Aug. 20, 2007
Editor’s note: 24 Hawkeyes to Watch is a feature released Thursday, Aug. 2, highlighting one athlete from each of the 24 intercollegiate sports offered by the University of Iowa. More than 700 talented student-athletes are currently busy preparing for the 2007-08 athletics year at the UI. Hawkeyesports.com will introduce you to 24 Hawkeyes who, for one reason or another, are poised to play a prominent role in the intercollegiate athletics program at the UI in the coming year.
by Sean Neugent
IOWA CITY — Kevin Hoef has played a quiet, yet steady role at third base for the University of Iowa baseball team in the past. Now all signs point to a breakout season in 2008.
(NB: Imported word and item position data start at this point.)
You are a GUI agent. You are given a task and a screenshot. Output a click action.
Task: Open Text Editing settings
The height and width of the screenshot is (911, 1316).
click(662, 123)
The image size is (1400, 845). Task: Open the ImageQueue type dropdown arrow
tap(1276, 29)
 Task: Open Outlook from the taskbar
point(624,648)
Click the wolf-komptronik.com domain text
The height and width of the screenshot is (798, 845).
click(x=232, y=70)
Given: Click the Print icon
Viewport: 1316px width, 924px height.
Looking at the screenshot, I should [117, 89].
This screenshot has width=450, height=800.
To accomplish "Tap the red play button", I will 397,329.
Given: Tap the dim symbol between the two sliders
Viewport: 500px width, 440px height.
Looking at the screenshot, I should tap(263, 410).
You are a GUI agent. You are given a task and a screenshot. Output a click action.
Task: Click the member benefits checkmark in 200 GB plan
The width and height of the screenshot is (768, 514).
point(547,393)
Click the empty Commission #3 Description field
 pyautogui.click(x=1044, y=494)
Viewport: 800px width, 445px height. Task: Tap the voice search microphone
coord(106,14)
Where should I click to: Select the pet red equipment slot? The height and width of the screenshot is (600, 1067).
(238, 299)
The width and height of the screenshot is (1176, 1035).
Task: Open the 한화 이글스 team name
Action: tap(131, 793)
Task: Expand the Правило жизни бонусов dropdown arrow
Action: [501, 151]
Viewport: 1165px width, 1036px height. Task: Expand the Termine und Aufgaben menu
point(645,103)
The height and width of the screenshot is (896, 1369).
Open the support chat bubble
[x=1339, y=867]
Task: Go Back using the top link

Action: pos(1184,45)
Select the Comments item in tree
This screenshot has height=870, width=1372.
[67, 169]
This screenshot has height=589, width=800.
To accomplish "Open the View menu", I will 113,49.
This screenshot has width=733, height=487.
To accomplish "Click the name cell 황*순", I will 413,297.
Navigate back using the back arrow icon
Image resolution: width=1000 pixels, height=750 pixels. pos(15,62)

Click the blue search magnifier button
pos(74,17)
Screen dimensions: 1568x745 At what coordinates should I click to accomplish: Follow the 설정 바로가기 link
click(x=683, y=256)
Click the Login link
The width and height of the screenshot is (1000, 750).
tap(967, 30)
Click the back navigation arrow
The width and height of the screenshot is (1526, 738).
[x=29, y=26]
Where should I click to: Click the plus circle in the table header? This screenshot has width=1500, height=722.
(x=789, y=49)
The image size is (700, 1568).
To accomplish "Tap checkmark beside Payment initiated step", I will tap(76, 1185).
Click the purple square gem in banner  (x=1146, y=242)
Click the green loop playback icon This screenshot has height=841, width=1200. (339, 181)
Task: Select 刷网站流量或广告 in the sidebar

The junior graduated from Triad High School in Troy, Ill., and was a cherished recruit as a prep. He was valedictorian of his high school class and was courted by schools in the Southeastern, ACC and Big 12 conferences. During his senior season of high school, Hoef compiled monster numbers — a .459 batting average, eight home runs, 41 runs batted in and 21 stolen bases.
“Kevin is a very gifted athlete with good size at 6-foot-2, 195-pounds,” UI Head Coach Jack Dahm said. “He is a tremendous athlete who plays the game extremely hard. He was the type of player we definitely wanted and we were very fortunate to get him. When we recruited Kevin, and even now, I would describe him as more of an athlete than a baseball player. He is developing himself into a better baseball player, taking that athleticism and developing those skills on the baseball field.”
It is no secret that Dahm thought highly of Hoef during the recruiting process. The feelings were mutual.
“I really liked the coaching staff and the direction of the program,” Hoef said.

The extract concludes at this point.